Wednesday, February 1, 2012
Batman #5
I hope I post more pictures from this issue than the zero pictures I posted from last issue!
Oh, did I forget to mention that Batman was knocked down into a labyrinth deep in the sewers by the Talon at the end of last issue? Yeah, that happened. And apparently he's been gone for 8 days now!
So all the Gotham Super Heroes are searching for him. And apparently Robin is a little bastard!
Down in the maze, Batman is going through a trial. He's been deprived of food and water for over a week. And there is this fountain with water being vomited up by a giant owl. So he drinks.
And is drugged.
And is told a story. This story is familiar (and not just in a House of Leaves way). It's about the Court of Owls. But it's also about Batman. Rather, it is about Batman which means it's about the Court of Owls because the Court of Owls feels a lot like the story of Batman. Nocturnal flying predator. Both creatures used to invoke fear and terror.
Yeah, it kind of spins round and round just like the comic book issue as you read it.
This entire story so far has had Gotham City as a major character. The city has supported and been there for Bruce Wayne. And Bruce knows every inch of the city. The Court of Owls labyrinth has caused Batman to become lost in Gotham for the first time in his life. More than any other thing that causes Batman to suddenly become fearful and feel he needs to hide in the shadows of the maze is this feeling of being lost in his city. For the first time, he feels like the Court of Owls is real and that Gotham is their place and always has been. It's not just fear he is feeling now. It's hurt. It's loss.
Bruce also goes around and around in the maze. We see him in a room of pictures where he starts clawing at the ground saying that he invented the tricks. He does this again several pages later and ending up back in the room with the pictures. These pictures are of people lost and killed in this labyrinth over the last hundred years.

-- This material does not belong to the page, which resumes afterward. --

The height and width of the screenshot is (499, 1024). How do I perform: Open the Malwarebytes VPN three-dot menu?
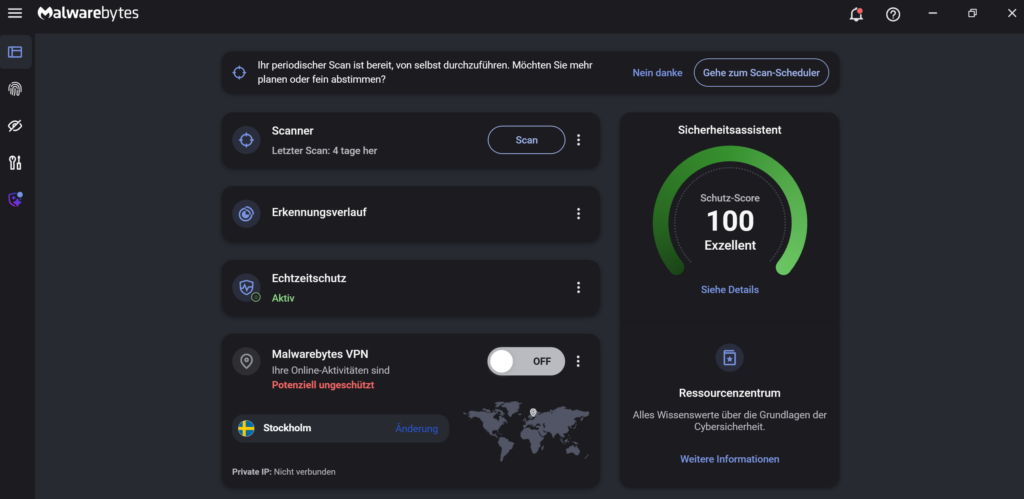(578, 361)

And then he finds this room:
Upon all the coffins is the picture of a small child. And the talon on the wall. These are the Talon assassins from across the last 100 years. Each one created in the exact same way The Batman was created. Tragic loss as a child. Orphans. Trained in killing and revenge. But Batman, of course, is not a killer. He had Alfred. And perhaps being a child of wealth put him at an advantage so as not to be used and manipulated. He had time to become a more ethical man yet still very closely tied to what these Talons are.

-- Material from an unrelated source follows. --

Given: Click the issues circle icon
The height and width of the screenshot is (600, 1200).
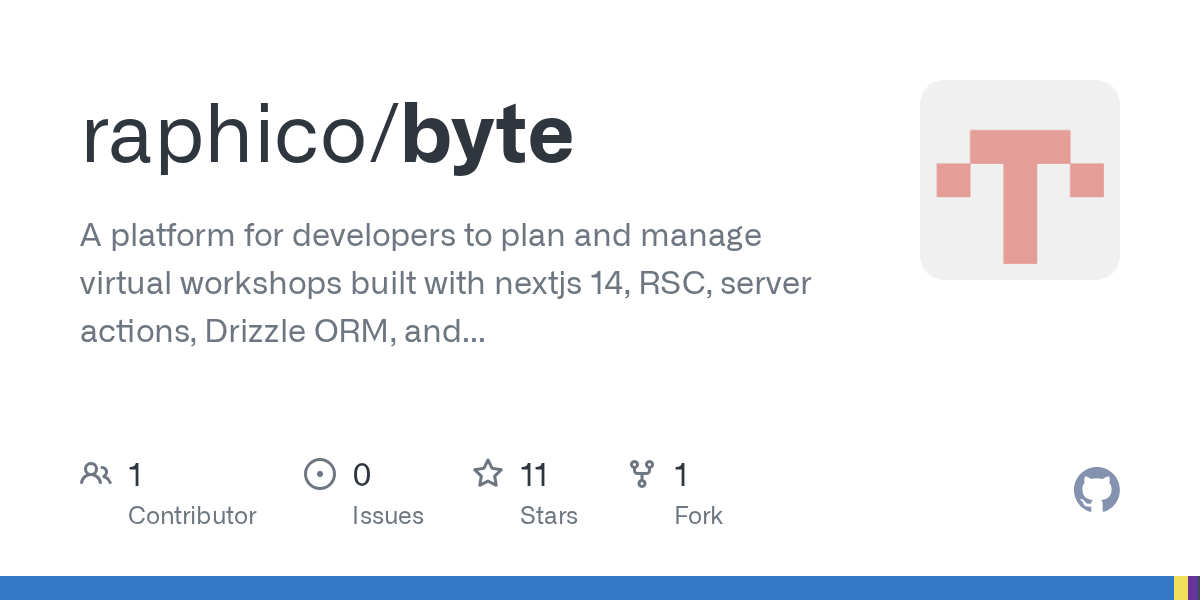Looking at the screenshot, I should click(x=319, y=474).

And the empty coffin. With the picture. The picture that Bruce seems to recognize but denies himself the ability to believe. My guess: Lincoln March. Of course, it's not that much of a limb to stretch out on being that he's the only other major character in the book who we don't know anything about and the Talon just has to be someone we've been introduced to up until now to get the full effect.

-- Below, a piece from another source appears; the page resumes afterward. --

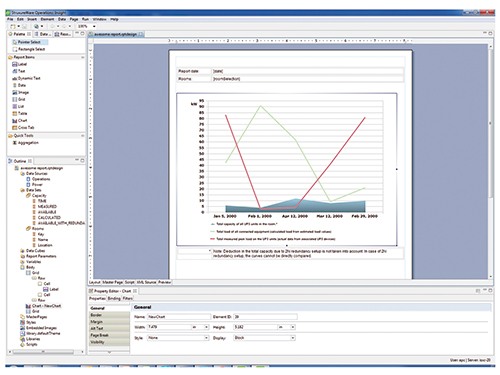Collapse the Report Items palette section

82,57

But to guess that Lincoln March was Talon before this moment was just being a cynically douchey smart ass who knows all the conventions of mystery writing! Now, we see why Lincoln reached out and flirted, I mean, felt such a connection with Bruce Wayne. Lincoln was also an orphaned child but he grew up in a dilapidated orphanage that very nearly collapsed and killed everyone within. He was perfect for the Court of Owls to gather up and train.
Along with the House of Leaves reading and theme of loss, we get this bit of Memento redemption:
Just as in Memento where we see the one flash of his dream future, we see him with his wife and the tattoo on his chest in the place he was saving for when he finally got his wife's killer, we see that Batman's quest is not about revenge or justice either. He's just looking, somehow, in someway, to get his parents back.
But this can never happen, just as Leonard can never actually bring his wife back. So Batman, like Leonard, has lost himself in the routine of hunting and hunting and hunting and hunting. But while Leonard can trick himself into thinking the quest is never over by falsifying clues as to the killer of his wife that he'll never remember falsifying, Batman does not have this luxury.
But in this brief drug-induced hallucination, we see his true quest.
And then it is done. The Minotaur's hunt is over. But is this just part of the hallucination? Or is it just one more stab wound that Alfred is going to have to brew a nice hot cup of tea to cure?
Sigh. "Talon." Why can't comic book writers come up with awesome names anymore?
ReplyDeleteMoore's "Owl Man" is so much better. Simpler and whatever, but something you can get behind.
Seems to be a rule in comics and TV shows that the unidentified villain is always someone you were introduced to out of the blue and for the first time in some civilian role. Bah.
I don't think Talon is that bad considering he's the weapon of the Court of Owls. So, their Talon.
DeleteAnd I'm not sure if names have just gotten worse or if they've just always been fairly bad. It's hard to flip through the Who's Who and not think What the Fuck? every 2 out of 3 pages!